Undergoing surgery is always scary, no matter what the surgery is, and it’s never something that should be shrugged off. Pre-surgery anxiety is real, causing many individuals to experience sleepless nights, increased blood pressure, and even completely back out if the surgery is elective.
One of the ways that these individuals try to alleviate their anxieties, however, is by researching what is going to happen during the operation. This is a way to help the brain understand what is essentially “the unknown”.
If the brain doesn’t understand something – and that something is going to directly influence the individual’s life – then it breaks into a fight-or-flight response, increasing our heart rate, tensing the muscles, increasing stress hormones, and putting us on high alert.
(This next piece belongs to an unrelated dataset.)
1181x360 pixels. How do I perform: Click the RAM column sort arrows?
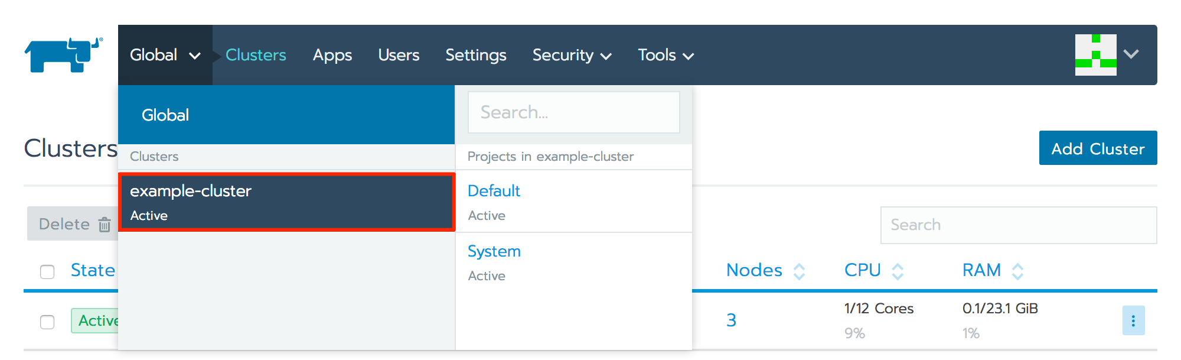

So is researching the surgery effective in dealing with this response? Or is it actually a further detriment? We’re going to look into that below:
The Benefits Of Research
Because the brain likes to imagine things, the process of surgery can become increasingly troublesome if it’s kept in the void. This is because, as the brain attempts to fill in the gaps during the surgery, it subsequently imagines what will happen after – which is what causes negative mindsets to run wild.
Embracing reality, in this way, can be an effective method to calm the mind and avoid it filling in those gaps. Even something as simple as understanding the tools involved, the use of the surgical retractor, the process of incision, can all take up the focus of the mind and avoid any negative, conjured scenes being played out.
The Negatives Of Research
For more intense surgeries, however, researching what can happen can be detrimental. The internet has a vast amount of information, after all, and it can be increasingly hard to get a clear picture. This is especially true when considering how little of the information is coming from professionals in healthcare, but rather the individuals who have experienced the surgery, or people claiming to be experts.
Not only this, but individuals who have undergone surgeries that have gone wrong are more likely to post about it online than individuals who have had a successful, uneventful surgery. With crossed information out there, the mind can grow even more confused, and this will only drive an individual’s stress levels higher.
What You Should Do
The best thing that people suffering from pre-surgery anxiety can do is speak with their doctors face-to-face. You should never feel uncomfortable to sit down and talk things through. In fact, asking questions to the people who are going to be performing your surgery helps to localise what is happening, and subsequently ground it in reality.
This means you are getting the same potential benefits of online research, but attributed specifically to you and your situation – which helps to avoid the potential for negatives.Individuals who are experiencing anxiety can also try a variety of breathing exercises, muscle relaxation, and meditation – all of which have been proven to de-stress the mind and create a state of positivity and calmness.